Monetizing your website can be an unfriendly maze for inexperienced publishers to navigate. After all, your expertise as a publisher means you’ve mastered the skill of driving traffic to your site with unique and valuable content, optimal SEO, and perhaps a bit of luck if some of that content has gone viral.
When Most publishers take the plunge into monetizing that traffic, the default choice in the industry is to slap on some Google Adsense ad tags and let Google’s algorithms figure out the rest. By doing so you set your ads on cruise control while you take care of doing what you do best: being a publisher. But as your site gains more momentum and traffic grows, it becomes apparent that you’re leaving money on the table by using Adsense exclusively.
Doubleclick Ad Exchange (AdX) is Google’s premium version of Adsense. Once offered only to premium publishers, AdX is now available to smaller publishers who qualify. When I asked a Google representative to distinguish between Adsense and AdX, the analogy he made was “driving an automatic vs. a stick shift.” Adsense is the automatic and AdX is the stick shift. As any driver knows, a manual transmission, though it requires a lot more work, lends a driver far more control and power than does an automatic. All Forumla One cars and Ferraris, for instance, have manual transmissions. Catch my drift?

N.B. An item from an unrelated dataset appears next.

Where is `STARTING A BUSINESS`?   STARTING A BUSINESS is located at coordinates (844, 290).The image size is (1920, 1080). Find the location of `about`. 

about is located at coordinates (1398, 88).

So when it’s time for your site to take a step up from Adsense, you’ll need to turn off cruise control and take charge of the wheel. There’s simply no way to maximize profits from your site without adding more effort and control to your ad program, but the results can be extremely rewarding.
So just how exactly do you take more control of your ad impressions with AdX? AdX performs on a higher technology than Adsense, and here are some of its distinguishing features:
- The ability to create CPM floors for certain ad slots
- Ad blocking by URL and categories
- Control over cookies and advertisers’ ability to re-target ads
- Access to premium advertisers that do not advertise through Adsense
All these features add up to more revenues for you the publisher. Once you take control of the wheel higher revenues will soon follow.

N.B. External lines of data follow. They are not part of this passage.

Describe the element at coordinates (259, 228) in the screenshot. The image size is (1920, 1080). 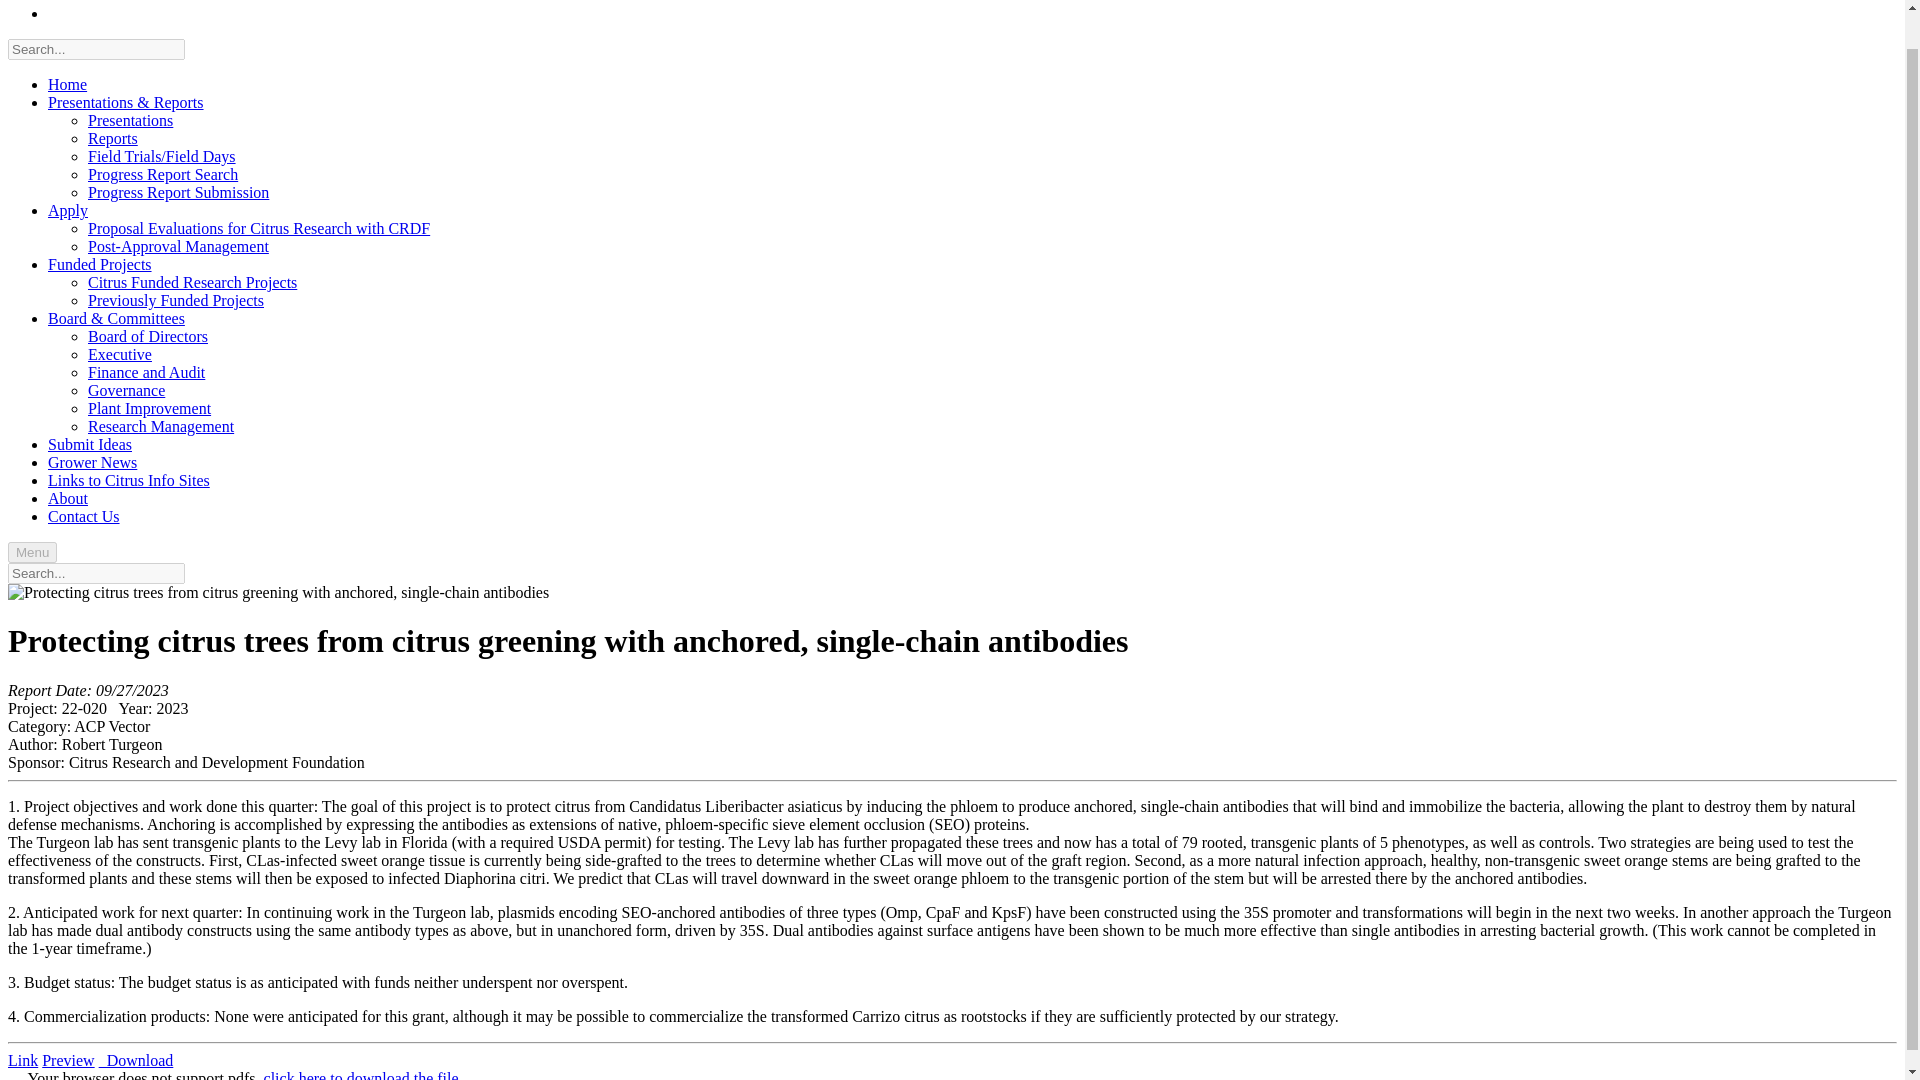
I see `Proposal Evaluations for Citrus Research with CRDF` at that location.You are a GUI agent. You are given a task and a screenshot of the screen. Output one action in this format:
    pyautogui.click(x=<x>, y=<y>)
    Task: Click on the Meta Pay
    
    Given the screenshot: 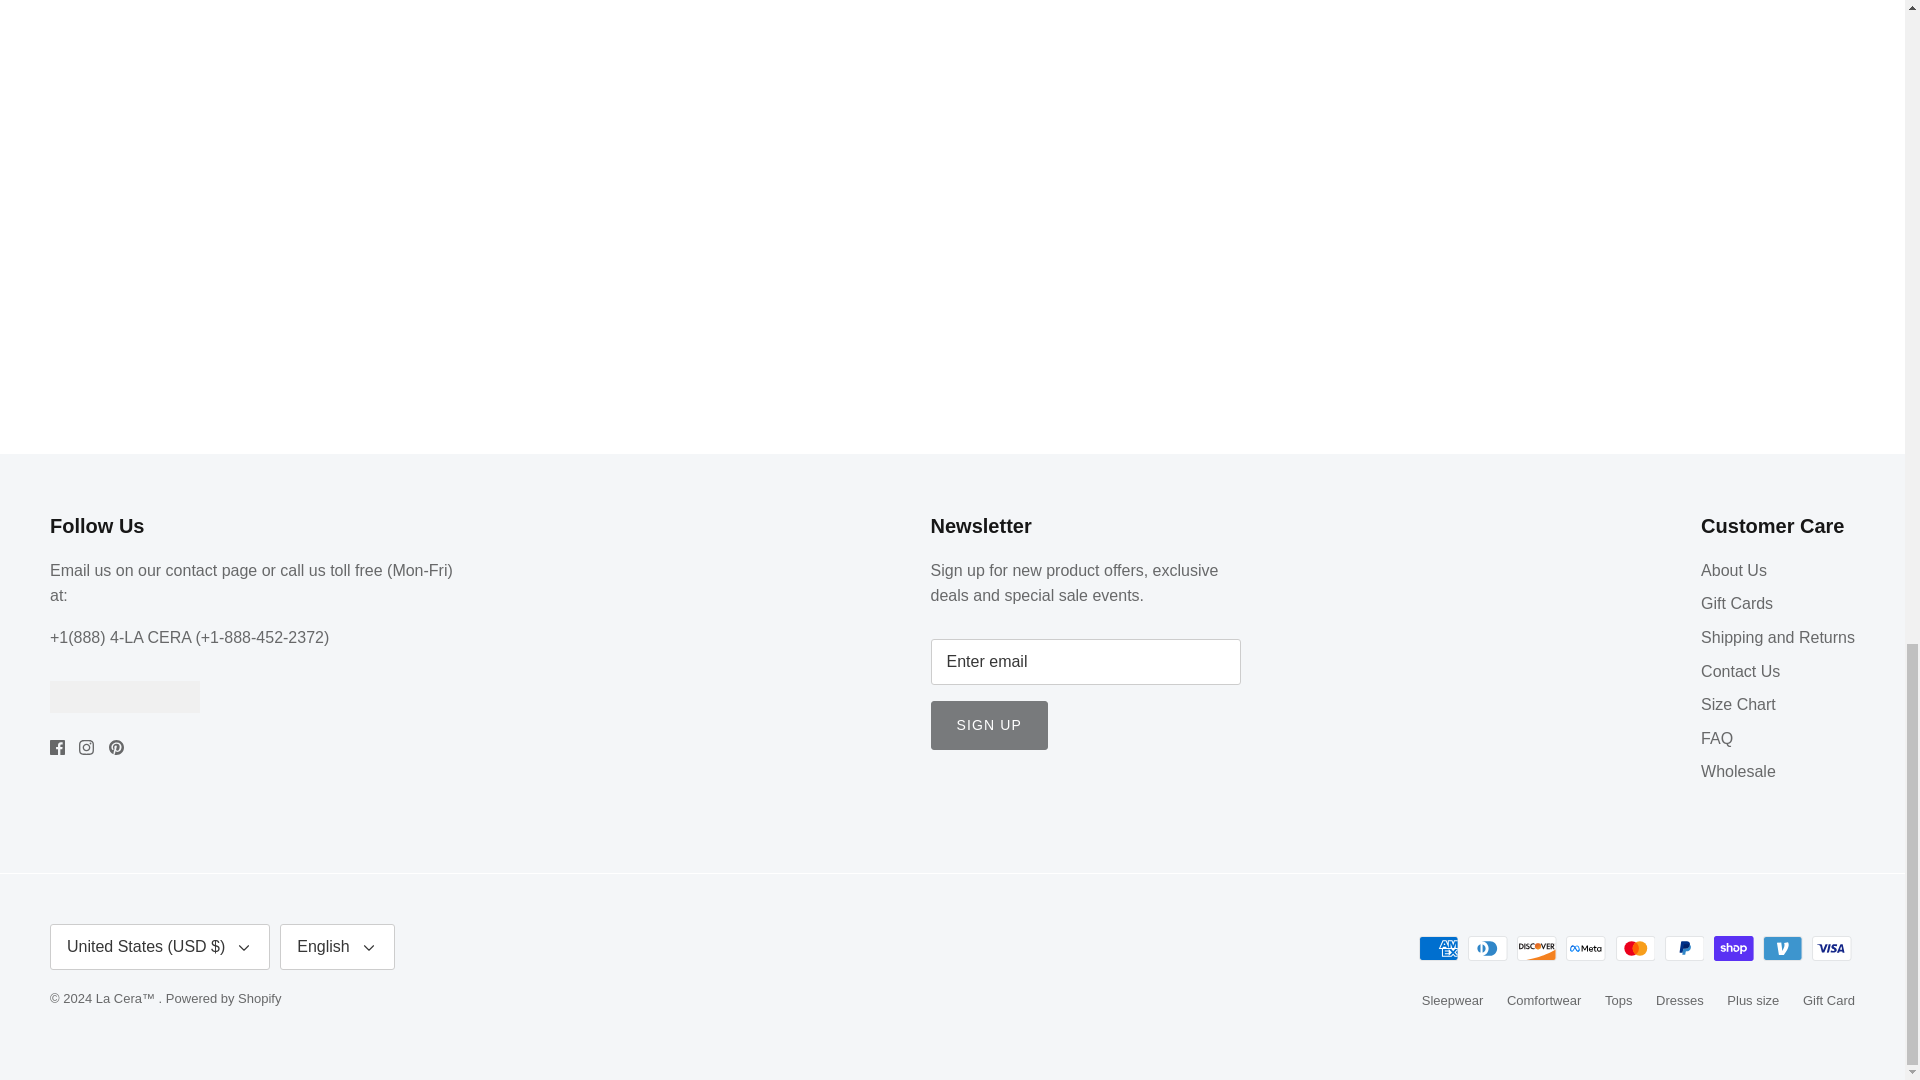 What is the action you would take?
    pyautogui.click(x=1586, y=948)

Though AdX has its merits when operating alone, it shows its full potential when it’s allowed to compete with other networks. As a rule of thumb, a good way for publishers to ease into taking more control over site monetization is to force AdX to compete with your old friend, Adsense. That’s when Doubleclick for Publishers (DFP) ad server comes into play. DFP is Google’s advanced ad serving platform that allows you to mix and match ad networks and directly sold ads so that they can all compete against each other under one umbrella. Because DFP uses Google technology, both Adsense and AdX integrate with it seamlessly. Best of all anybody can sign up for DFP for free and it’s hosted in the cloud.
DFP is a powerful ad serving solution and perhaps its most important feature is its Real Time Bidding (RTB) technology. RTB creates an auction environment for all your ads. Think of each of your ad impressions as the item up for auction, and each of the ad networks or direct buyers as the bidders. As with any auction, the more bidders involved the higher the demand and the higher the price of the winning bids. That means the price of your CPM’s rises and you make more revenues, and the bidding all happens in milliseconds. Sounds appealing doesn’t it?!
Like anything, learning the full potential of AdX and DFP take time. Here is a useful free tutorial outlining DFP for beginners. Keep in mind, you’ll be venturing into the world of ad ops when operating DFP, it’s a system that many sophisticated publishers use to manage hundreds of different advertisers and networks. But by starting small, simply pitting Adsense vs. AdX, you can ease your way into its mastery and set yourself on the path to greater revenues.